Announcement of the levy hit the utilities “like a cold shower,” Theo Kitz, an analyst with Merck Finck in Munich, who has “sell” recommendations on E.ON and RWE, said yesterday in an interview.
“They reacted pretty aggressively, with media campaigns and the lobbying that is usual in this industry,” he said. Even so, “it’s pretty clear the tax is coming. It’ll be a weight on them, especially on their cashflow. The utilities will probably invest less in coal- and gas-fired power plants as it looks like the government will commit them to funding renewable energy projects.”
Merkel’s government, near historic lows in opinion polls, faces public opposition to plans to extend the running life of nuclear-power plants as part of an energy policy to be announced by the end of September. Merkel said Aug. 30 that an extension of 10-15 years was “sensible.”

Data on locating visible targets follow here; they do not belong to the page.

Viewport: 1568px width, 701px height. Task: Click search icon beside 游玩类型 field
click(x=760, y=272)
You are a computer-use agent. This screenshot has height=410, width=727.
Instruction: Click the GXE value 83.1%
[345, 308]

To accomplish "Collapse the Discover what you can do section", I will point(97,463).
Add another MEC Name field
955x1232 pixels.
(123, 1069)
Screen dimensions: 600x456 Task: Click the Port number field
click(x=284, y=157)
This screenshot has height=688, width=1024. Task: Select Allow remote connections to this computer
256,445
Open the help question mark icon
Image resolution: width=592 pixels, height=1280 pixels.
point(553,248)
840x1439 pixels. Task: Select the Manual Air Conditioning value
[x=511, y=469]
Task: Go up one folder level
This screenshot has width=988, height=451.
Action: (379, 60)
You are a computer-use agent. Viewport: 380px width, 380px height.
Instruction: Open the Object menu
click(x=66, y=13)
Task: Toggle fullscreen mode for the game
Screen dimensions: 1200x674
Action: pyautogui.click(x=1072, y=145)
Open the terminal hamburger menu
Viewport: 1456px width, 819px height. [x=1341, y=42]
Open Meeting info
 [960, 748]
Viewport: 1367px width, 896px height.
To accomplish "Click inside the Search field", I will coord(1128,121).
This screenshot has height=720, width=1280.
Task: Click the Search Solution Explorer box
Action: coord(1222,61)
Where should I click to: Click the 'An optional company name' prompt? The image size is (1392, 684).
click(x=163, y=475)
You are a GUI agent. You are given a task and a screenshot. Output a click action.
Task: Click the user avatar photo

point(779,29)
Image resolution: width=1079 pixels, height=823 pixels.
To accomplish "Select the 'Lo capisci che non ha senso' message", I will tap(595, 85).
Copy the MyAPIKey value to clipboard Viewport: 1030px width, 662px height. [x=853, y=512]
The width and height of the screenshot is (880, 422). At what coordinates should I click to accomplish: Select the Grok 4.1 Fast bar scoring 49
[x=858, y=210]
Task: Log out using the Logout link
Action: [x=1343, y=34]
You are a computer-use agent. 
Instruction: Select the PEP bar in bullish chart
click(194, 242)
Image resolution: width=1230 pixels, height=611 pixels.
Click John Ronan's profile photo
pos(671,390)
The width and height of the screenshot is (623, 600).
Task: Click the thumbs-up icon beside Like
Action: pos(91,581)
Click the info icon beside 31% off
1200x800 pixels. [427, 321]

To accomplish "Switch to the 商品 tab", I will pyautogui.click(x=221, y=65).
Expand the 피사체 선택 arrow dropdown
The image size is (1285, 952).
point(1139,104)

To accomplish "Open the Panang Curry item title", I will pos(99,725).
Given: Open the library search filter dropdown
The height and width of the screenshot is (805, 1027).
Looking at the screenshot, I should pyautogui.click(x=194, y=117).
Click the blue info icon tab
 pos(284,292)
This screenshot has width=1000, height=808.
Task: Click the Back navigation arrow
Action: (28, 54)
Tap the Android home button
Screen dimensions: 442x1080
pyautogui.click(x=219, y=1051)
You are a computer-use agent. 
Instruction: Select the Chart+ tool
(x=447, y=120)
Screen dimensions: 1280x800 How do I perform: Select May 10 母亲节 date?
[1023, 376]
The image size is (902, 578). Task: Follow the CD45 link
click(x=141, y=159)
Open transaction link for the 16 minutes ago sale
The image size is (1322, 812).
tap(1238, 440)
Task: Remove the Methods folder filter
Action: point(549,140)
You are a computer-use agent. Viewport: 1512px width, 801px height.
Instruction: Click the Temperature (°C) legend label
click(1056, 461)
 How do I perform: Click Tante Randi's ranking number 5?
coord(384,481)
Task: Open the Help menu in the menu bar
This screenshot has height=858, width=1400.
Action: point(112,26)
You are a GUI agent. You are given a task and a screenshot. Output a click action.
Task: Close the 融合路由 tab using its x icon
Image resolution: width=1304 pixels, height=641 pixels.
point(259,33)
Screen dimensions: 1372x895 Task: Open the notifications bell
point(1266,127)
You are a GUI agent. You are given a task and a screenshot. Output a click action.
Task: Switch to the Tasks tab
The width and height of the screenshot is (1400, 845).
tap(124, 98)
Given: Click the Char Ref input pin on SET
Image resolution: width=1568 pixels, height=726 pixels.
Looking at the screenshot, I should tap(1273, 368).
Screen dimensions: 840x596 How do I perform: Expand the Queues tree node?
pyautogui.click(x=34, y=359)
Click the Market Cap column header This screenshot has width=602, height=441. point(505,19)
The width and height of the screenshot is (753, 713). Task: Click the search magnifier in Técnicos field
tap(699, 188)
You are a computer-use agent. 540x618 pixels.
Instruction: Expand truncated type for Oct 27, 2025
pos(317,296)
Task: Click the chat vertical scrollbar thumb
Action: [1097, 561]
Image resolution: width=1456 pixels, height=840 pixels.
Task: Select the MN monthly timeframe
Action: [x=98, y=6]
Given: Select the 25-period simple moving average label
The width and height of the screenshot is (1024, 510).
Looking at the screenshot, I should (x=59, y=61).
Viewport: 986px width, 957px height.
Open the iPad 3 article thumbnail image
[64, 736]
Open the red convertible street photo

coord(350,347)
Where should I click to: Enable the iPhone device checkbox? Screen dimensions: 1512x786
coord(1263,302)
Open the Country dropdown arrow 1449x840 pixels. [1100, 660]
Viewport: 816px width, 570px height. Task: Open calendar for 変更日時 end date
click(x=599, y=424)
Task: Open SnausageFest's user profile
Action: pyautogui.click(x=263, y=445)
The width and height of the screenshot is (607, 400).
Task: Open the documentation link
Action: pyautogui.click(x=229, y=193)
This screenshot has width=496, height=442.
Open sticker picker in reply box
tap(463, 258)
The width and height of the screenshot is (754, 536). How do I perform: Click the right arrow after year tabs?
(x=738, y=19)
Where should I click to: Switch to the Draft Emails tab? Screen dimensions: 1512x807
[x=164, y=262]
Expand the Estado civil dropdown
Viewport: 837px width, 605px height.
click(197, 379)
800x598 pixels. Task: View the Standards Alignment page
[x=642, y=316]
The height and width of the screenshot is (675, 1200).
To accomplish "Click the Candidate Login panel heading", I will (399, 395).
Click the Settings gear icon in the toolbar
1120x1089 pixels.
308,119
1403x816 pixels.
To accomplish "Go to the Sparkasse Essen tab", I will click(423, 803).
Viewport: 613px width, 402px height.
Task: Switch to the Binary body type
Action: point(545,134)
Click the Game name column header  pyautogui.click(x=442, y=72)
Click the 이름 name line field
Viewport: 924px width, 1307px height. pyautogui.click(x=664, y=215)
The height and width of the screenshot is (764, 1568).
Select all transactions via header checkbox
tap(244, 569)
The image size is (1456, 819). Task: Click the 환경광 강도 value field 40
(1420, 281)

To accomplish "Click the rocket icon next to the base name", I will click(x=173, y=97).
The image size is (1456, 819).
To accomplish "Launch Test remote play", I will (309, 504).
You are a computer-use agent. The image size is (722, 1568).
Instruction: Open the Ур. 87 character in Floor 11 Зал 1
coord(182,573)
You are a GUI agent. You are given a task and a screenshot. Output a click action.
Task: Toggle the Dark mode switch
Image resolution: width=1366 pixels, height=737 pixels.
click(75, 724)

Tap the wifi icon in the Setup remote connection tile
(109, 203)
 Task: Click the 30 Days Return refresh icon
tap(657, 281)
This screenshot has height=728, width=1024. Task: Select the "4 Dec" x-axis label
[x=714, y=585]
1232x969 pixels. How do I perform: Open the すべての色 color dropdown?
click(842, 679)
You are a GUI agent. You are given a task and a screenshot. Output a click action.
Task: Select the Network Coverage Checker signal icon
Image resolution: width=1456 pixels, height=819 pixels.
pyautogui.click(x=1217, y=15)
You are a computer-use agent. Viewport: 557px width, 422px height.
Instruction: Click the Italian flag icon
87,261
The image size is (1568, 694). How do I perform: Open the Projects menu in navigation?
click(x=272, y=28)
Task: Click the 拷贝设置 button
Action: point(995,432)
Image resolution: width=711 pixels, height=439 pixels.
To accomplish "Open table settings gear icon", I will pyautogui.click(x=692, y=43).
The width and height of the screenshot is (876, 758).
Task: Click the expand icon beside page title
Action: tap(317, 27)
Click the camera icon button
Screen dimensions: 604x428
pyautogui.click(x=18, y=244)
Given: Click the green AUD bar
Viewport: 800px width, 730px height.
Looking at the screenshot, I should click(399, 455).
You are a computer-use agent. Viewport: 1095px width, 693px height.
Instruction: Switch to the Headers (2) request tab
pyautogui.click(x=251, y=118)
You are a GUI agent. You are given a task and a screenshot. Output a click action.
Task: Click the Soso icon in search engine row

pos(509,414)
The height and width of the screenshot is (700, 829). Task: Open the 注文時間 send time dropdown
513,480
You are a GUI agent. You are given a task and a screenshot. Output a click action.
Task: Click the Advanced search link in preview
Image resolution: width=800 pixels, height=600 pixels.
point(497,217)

“The nuclear tax is pretty frustrating for the utilities, but the nuclear issue as a whole is by no means a done deal,” said Steffen Manske, an analyst at National Bank AG in Essen, who recommends investors “buy” shares in E.ON and RWE. “E.ON and RWE have already grown outside of Germany, where this tax won’t have any influence. It’s a very international business.”
The government aims for the tax on air travel to yield 1 billion euros per year, the draft bill shows. Flights will be subject to a levy of 8 euros per passenger for destinations in Europe; 25 euros to countries including Egypt and Israel; and 45 euros for all other destinations.